Le Tribunal de commerce de Bordeaux, statuant en référé le 6 janvier 2026, a accordé une provision à une caisse de congés intempéries du BTP contre une société défaillante. La demanderesse, venant aux droits d’une autre caisse, réclamait le paiement de cotisations impayées. La défenderesse, assignée, n’a pas comparu à l’audience du 14 octobre 2025. La question de droit portait sur le caractère non sérieusement contestable de l’obligation de paiement. Le juge a fait droit à la demande de provision en application de l’article 873 du code de procédure civile.
I. L’octroi d’une provision sur obligation non contestable
Le juge des référés constate que l’obligation de la société débitrice ne présente pas de contestation sérieuse. Il résulte des pièces produites par la demanderesse que « l’obligation de la société […] ne parait pas sérieusement contestable » (Sur ce). Cette appréciation souveraine fonde le pouvoir du juge de l’évidence d’accorder une provision. La valeur de cette solution est de rappeler le rôle du référé provision comme instrument de crédit.
Le sens de la décision est de faire droit intégralement à la demande en principal de 12.588,40 euros. La portée de cette ordonnance est de contraindre la débitrice à exécuter son obligation de cotisations. Elle illustre l’efficacité de la procédure rapide pour les créances certaines et liquides.
II. Les accessoires de la créance et les frais de justice
Le président ordonne les intérêts de retard au taux contractuel de 1% par mois à compter du 1er septembre 2025. Il applique également la capitalisation des intérêts « sur le fondement de l’article 1343-2 du Code Civil, à compter du 1er octobre 2025 » (Par ces motifs). Cette mesure accroît le montant de la dette par l’effet des intérêts composés.
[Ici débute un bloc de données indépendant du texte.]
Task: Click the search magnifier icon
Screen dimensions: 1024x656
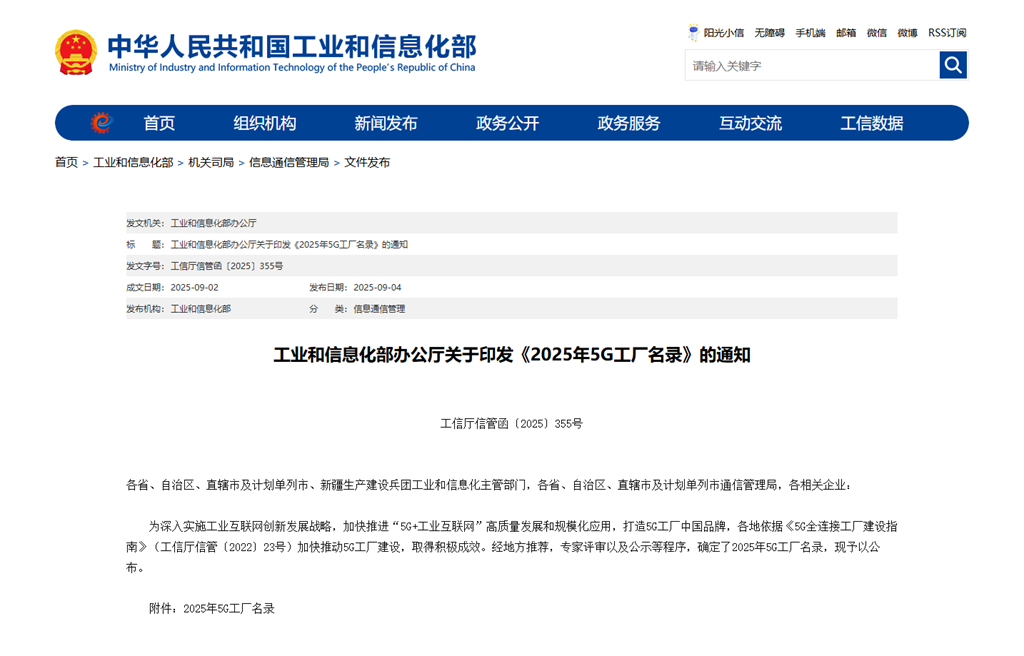Action: coord(952,64)
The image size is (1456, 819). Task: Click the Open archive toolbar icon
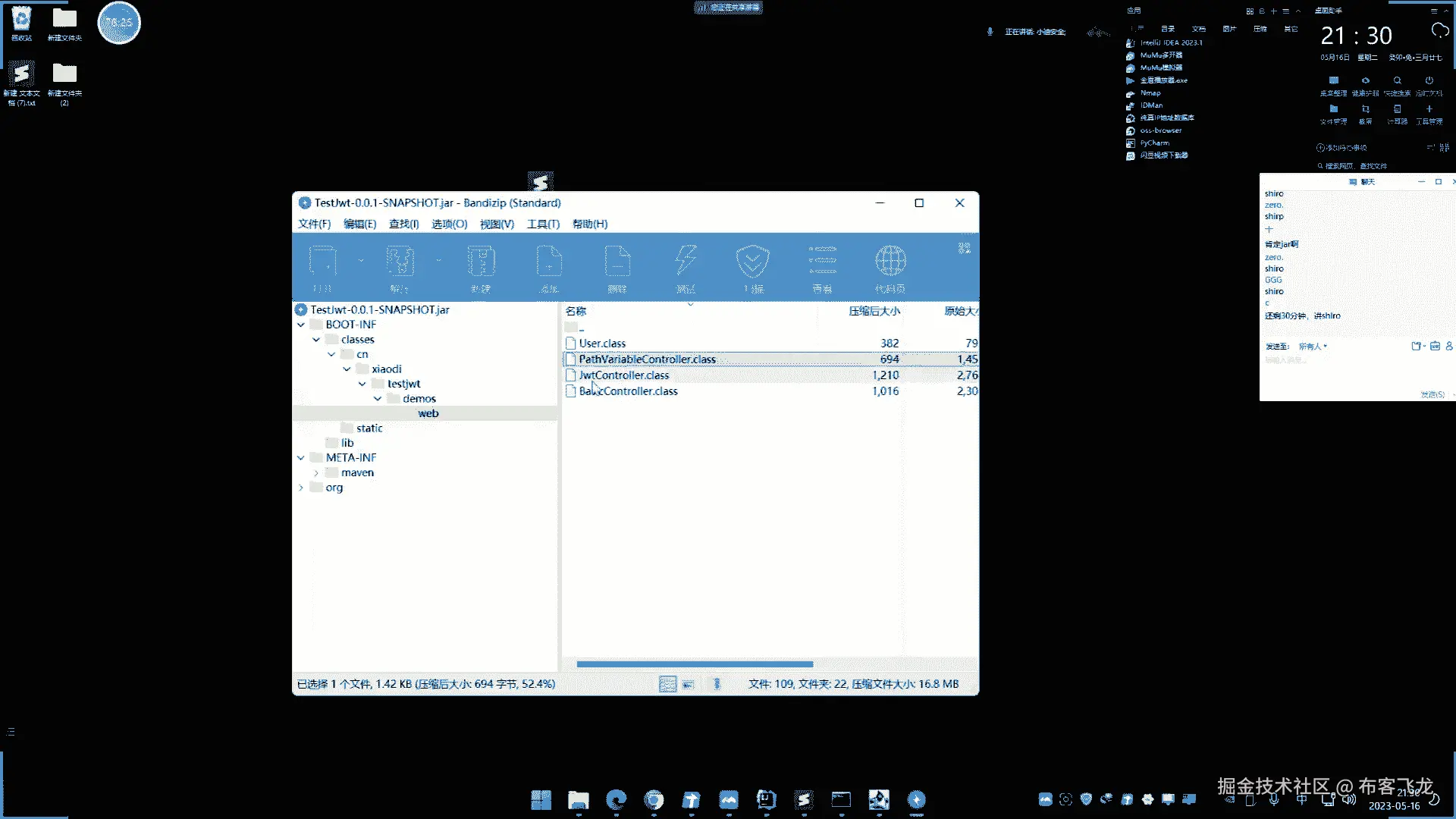[323, 262]
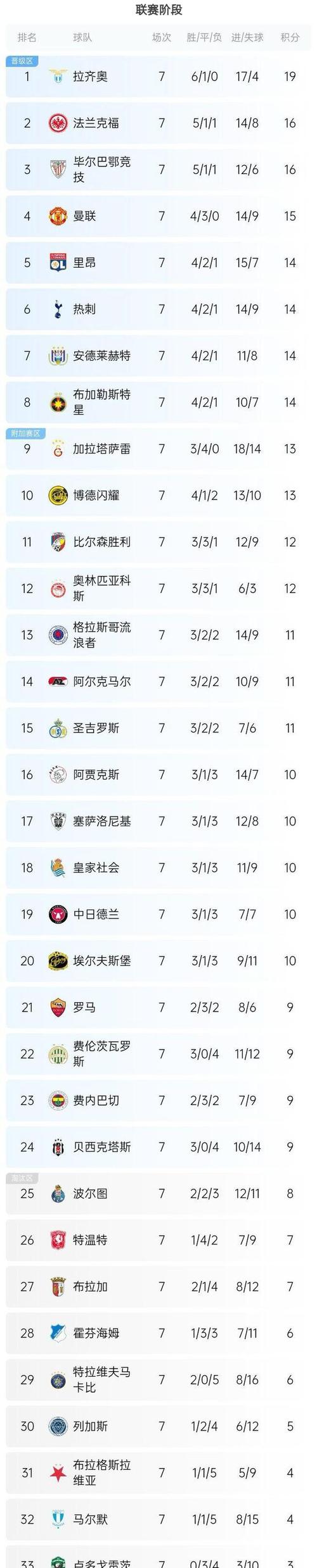Open team name 博德闪耀
The width and height of the screenshot is (317, 1568).
(x=96, y=496)
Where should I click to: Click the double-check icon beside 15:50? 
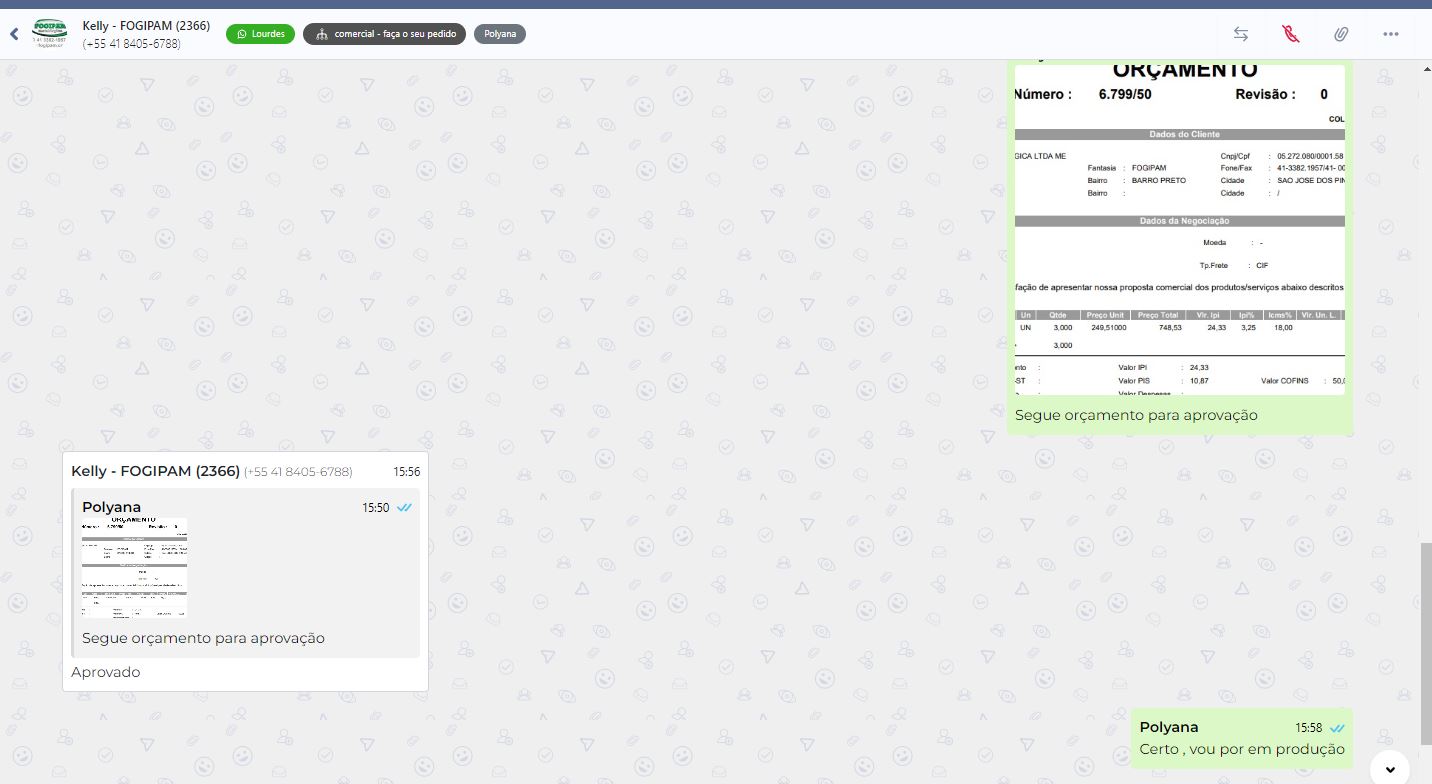pyautogui.click(x=404, y=508)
La demanderesse obtient une indemnité de 150 euros sur le fondement de l’article 700 du code de procédure civile. Le juge réduit la demande initiale de 600 euros, jugeant le montant équitable au regard des circonstances. La portée de cette décision est de sanctionner la défaillance procédurale de la défenderesse. Elle confirme que le juge des référés dispose d’un pouvoir souverain pour modérer les frais irrépétibles.